_What to work on_: All that is wanted is an exact copy of the line containing "Where should I click to: Click" and the lines after it, through the end of the records.

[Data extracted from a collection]
↓↓↓

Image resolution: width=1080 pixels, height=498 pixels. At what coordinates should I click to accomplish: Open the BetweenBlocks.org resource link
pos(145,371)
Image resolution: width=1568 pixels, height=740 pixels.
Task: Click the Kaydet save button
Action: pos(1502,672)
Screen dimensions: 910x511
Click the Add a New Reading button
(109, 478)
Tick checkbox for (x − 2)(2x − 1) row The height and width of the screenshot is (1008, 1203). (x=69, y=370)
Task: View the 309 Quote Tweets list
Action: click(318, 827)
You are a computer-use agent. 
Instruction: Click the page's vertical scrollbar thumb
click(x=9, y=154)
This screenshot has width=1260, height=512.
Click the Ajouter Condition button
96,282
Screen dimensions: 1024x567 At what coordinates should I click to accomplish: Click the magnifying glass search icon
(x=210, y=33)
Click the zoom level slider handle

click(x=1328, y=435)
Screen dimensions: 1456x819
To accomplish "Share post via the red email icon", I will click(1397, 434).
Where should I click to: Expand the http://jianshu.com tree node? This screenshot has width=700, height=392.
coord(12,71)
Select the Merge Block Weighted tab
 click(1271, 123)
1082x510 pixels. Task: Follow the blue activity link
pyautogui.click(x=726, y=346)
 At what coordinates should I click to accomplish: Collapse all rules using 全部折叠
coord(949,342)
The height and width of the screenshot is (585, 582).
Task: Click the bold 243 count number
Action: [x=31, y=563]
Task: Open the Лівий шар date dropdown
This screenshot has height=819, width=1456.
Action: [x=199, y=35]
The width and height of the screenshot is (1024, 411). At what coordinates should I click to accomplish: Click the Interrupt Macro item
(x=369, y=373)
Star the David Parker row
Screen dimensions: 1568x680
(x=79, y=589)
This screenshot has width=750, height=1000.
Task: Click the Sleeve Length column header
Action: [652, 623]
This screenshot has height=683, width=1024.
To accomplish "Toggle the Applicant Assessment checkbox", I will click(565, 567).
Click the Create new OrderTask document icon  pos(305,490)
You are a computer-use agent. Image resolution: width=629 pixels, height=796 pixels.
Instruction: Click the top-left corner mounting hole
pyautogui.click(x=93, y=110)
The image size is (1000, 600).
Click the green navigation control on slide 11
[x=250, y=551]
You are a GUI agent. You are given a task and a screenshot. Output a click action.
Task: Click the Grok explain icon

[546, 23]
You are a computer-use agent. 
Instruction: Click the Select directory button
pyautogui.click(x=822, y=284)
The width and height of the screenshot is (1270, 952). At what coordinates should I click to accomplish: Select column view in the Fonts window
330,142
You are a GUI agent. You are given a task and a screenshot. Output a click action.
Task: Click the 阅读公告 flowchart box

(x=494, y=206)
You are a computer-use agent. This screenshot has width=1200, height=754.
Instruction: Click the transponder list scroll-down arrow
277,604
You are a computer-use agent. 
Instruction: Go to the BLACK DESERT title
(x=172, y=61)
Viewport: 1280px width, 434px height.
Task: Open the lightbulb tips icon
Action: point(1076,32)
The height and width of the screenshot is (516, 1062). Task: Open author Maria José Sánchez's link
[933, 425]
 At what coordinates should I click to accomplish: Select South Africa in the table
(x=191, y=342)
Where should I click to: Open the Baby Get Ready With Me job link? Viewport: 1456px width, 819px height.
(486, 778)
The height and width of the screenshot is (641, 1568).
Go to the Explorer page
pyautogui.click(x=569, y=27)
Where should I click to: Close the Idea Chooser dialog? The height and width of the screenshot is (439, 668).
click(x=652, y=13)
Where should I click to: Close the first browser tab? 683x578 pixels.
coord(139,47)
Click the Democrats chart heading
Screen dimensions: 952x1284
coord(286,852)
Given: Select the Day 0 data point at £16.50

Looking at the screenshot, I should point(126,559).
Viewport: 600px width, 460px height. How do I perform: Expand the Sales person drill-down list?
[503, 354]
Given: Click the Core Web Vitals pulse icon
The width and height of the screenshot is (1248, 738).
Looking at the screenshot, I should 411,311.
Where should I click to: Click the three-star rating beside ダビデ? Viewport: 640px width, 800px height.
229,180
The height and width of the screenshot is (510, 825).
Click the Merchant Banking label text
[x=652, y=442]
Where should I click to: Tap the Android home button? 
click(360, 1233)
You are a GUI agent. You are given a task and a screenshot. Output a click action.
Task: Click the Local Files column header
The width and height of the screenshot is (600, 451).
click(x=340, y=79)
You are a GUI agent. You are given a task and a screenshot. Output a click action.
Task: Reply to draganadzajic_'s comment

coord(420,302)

↑↑↑

_Response below_:
Where should I click to: Click the three-star rating beside ダビデ? Viewport: 640px width, 800px height.
229,180
The height and width of the screenshot is (510, 825).
Click the Merchant Banking label text
[x=652, y=442]
Where should I click to: Tap the Android home button? 
click(360, 1233)
You are a GUI agent. You are given a task and a screenshot. Output a click action.
Task: Click the Local Files column header
The width and height of the screenshot is (600, 451).
click(x=340, y=79)
You are a GUI agent. You are given a task and a screenshot. Output a click action.
Task: Reply to draganadzajic_'s comment

coord(420,302)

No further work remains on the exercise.